*** Data for this exercise ***

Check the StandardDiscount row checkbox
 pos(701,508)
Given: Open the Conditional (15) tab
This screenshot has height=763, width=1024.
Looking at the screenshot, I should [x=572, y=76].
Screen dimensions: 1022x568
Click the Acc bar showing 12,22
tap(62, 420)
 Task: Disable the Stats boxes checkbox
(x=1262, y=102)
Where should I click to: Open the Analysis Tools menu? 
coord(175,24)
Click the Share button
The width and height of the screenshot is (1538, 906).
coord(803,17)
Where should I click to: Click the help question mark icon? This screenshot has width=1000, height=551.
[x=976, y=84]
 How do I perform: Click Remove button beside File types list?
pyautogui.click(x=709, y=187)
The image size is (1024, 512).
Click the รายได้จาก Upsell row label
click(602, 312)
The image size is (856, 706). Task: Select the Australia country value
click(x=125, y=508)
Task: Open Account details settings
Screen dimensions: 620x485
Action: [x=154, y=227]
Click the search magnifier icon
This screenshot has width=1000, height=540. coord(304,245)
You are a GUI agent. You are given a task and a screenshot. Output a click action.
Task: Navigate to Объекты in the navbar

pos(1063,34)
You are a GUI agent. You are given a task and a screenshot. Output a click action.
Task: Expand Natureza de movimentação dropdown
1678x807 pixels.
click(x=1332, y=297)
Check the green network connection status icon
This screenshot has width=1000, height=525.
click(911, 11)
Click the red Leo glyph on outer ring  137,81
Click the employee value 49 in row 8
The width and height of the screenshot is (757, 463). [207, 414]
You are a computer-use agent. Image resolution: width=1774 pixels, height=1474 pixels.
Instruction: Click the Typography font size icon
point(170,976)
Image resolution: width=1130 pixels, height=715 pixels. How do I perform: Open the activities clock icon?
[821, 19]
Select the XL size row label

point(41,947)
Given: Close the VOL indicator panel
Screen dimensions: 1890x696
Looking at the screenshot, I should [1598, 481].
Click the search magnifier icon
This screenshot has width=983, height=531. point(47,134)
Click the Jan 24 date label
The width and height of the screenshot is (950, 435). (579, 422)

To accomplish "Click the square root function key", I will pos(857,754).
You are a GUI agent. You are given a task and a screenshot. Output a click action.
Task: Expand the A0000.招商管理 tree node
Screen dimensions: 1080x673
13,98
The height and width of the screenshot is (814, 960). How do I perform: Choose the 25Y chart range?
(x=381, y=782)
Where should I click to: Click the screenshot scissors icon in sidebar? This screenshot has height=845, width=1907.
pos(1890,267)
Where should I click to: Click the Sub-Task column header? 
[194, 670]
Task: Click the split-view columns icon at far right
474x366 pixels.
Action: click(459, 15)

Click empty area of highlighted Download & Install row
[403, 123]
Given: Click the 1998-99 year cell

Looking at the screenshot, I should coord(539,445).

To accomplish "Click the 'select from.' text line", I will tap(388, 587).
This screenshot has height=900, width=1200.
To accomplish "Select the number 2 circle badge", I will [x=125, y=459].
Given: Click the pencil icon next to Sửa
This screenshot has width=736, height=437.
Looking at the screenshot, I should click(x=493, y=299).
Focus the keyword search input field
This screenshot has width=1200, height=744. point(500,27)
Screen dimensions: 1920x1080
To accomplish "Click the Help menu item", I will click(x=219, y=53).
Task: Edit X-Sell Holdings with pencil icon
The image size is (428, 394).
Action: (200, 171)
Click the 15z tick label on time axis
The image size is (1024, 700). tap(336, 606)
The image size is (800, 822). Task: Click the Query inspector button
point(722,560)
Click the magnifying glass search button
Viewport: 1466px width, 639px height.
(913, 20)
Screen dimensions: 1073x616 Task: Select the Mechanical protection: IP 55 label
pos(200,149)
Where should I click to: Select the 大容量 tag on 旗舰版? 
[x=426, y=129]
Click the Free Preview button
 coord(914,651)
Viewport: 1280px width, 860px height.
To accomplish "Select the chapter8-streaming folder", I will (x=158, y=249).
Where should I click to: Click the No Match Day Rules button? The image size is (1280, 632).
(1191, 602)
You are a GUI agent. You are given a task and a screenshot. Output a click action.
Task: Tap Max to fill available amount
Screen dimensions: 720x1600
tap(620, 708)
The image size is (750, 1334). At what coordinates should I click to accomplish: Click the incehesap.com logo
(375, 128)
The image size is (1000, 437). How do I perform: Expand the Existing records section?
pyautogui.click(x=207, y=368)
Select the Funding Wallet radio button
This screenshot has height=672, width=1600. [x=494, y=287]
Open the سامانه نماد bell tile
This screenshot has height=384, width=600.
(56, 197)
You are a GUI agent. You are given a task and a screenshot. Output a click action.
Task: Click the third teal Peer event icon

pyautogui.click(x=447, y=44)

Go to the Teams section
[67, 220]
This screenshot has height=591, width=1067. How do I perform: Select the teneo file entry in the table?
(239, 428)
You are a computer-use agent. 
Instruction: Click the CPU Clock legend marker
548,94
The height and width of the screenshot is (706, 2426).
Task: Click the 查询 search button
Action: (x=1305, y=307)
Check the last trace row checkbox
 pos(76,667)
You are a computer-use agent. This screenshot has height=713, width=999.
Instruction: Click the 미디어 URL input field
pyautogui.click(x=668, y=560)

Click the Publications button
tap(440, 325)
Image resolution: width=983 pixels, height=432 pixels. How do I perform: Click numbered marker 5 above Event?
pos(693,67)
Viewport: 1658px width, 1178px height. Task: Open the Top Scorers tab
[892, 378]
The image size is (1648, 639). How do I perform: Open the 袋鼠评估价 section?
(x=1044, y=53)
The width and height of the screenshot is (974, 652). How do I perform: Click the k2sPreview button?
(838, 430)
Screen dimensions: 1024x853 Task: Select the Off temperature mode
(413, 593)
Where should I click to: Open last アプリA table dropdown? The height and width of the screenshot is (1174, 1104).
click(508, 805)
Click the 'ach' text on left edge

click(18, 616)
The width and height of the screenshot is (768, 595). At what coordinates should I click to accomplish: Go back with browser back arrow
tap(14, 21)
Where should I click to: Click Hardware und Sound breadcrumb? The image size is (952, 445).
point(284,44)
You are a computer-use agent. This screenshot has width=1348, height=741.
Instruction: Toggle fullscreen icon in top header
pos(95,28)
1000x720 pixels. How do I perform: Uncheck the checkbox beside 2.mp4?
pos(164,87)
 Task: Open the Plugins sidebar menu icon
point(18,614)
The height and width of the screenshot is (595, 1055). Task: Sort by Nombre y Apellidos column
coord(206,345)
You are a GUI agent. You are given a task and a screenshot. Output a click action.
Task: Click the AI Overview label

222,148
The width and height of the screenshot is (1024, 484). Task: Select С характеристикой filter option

*** End of Data for this exercise ***

Check each line of the data for the string "computer" and state how many lines contain it, without any other output.

4